Let's close this after merge:
#6332
This is a bug fix. The current content-type parser algorithm allows several invalid values, many of which allow for schema validation to be incorrectly applied. You can see this in the tests I added, updated, and removed. I'll merge and release this on 2026-01-26 if we don't have any objections by then. attn: @fastify/leads |
|
I personally don't have objections, let's see users' reaction |
Resolves #6332.
This is a follow-on from #6303. This introduces a more robust content-type header value parsing algorithm.

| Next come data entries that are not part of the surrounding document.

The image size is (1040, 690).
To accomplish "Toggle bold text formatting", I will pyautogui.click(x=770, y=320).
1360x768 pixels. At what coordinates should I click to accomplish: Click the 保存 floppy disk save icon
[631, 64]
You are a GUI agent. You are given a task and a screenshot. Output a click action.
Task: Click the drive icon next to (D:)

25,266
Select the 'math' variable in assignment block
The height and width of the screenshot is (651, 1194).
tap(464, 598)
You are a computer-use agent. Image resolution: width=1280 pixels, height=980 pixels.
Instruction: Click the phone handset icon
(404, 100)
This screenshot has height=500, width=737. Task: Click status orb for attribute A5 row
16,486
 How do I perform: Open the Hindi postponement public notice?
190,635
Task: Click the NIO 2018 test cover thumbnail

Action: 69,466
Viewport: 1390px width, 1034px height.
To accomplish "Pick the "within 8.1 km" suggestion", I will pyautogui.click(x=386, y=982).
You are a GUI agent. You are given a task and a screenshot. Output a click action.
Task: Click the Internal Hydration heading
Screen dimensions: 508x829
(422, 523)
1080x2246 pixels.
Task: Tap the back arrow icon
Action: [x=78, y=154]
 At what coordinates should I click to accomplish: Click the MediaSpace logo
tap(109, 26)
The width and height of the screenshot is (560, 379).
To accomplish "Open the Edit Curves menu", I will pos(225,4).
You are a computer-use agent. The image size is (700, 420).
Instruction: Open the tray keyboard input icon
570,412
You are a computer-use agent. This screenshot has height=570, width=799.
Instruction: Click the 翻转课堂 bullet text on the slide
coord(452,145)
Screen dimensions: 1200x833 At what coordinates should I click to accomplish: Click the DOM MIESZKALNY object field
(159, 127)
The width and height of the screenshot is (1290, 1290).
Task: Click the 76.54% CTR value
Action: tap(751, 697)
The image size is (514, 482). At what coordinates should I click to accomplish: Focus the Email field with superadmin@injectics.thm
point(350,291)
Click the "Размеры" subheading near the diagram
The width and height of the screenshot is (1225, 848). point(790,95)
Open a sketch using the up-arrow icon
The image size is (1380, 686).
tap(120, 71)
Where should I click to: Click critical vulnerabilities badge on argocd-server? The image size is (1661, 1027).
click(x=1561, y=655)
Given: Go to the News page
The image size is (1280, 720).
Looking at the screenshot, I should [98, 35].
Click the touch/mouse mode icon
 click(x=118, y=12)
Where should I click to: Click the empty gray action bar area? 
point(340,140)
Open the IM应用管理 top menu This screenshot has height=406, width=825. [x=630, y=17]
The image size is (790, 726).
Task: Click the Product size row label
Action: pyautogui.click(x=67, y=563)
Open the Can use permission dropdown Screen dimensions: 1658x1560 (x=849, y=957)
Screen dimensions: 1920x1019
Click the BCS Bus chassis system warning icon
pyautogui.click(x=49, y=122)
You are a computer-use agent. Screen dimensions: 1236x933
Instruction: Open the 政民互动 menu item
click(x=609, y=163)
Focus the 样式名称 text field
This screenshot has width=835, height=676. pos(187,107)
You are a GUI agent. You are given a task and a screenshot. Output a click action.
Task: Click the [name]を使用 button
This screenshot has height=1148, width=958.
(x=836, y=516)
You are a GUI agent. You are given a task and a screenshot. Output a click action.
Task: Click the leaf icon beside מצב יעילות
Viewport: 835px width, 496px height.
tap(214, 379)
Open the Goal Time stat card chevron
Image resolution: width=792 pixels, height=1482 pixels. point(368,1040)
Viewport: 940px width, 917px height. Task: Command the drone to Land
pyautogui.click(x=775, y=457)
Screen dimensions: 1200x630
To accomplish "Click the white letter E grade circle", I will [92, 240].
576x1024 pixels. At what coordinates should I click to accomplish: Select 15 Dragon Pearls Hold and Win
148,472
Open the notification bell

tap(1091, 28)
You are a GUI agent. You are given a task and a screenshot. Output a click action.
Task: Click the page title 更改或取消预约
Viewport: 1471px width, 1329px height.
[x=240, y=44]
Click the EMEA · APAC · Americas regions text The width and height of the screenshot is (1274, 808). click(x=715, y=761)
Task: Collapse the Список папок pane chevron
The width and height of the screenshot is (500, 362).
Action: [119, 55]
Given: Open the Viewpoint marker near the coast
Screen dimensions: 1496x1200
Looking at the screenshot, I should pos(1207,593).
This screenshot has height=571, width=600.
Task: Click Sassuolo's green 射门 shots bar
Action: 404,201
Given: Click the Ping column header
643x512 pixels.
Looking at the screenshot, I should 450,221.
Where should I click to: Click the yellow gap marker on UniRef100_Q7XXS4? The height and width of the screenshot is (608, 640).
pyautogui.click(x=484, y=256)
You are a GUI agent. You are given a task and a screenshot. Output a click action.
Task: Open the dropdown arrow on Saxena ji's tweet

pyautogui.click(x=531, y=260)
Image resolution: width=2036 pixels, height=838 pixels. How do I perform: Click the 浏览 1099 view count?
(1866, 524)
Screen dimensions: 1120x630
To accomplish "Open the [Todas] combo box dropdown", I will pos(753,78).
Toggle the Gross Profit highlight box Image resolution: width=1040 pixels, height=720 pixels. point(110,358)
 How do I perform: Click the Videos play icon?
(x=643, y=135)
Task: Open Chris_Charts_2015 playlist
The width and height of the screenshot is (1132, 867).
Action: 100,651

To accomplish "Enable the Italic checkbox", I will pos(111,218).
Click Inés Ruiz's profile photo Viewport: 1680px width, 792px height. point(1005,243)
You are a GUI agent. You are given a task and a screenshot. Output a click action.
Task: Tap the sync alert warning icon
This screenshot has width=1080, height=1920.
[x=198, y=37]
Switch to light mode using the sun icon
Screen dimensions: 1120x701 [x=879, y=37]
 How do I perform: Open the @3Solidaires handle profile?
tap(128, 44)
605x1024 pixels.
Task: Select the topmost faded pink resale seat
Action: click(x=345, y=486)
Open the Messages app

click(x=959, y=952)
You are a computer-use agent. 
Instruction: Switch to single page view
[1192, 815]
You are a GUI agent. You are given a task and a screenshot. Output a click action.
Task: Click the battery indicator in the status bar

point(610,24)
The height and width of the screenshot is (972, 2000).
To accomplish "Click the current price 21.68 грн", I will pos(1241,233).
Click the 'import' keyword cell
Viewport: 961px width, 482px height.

IMPORTANT: this results in much stricter content-type handling. Prior to this PR, we were accepting, and handling, headers like
content-type: a-simple-string. That is not valid. There must be a type and a subtype present. So a "valid" form would becontent-type: a-simple-string/foo.This change also enforces normalization of the content-type value. For example, if the request has
application/json; charset=utf-8as the value, it will be normalized toapplication/json; charset="utf-8".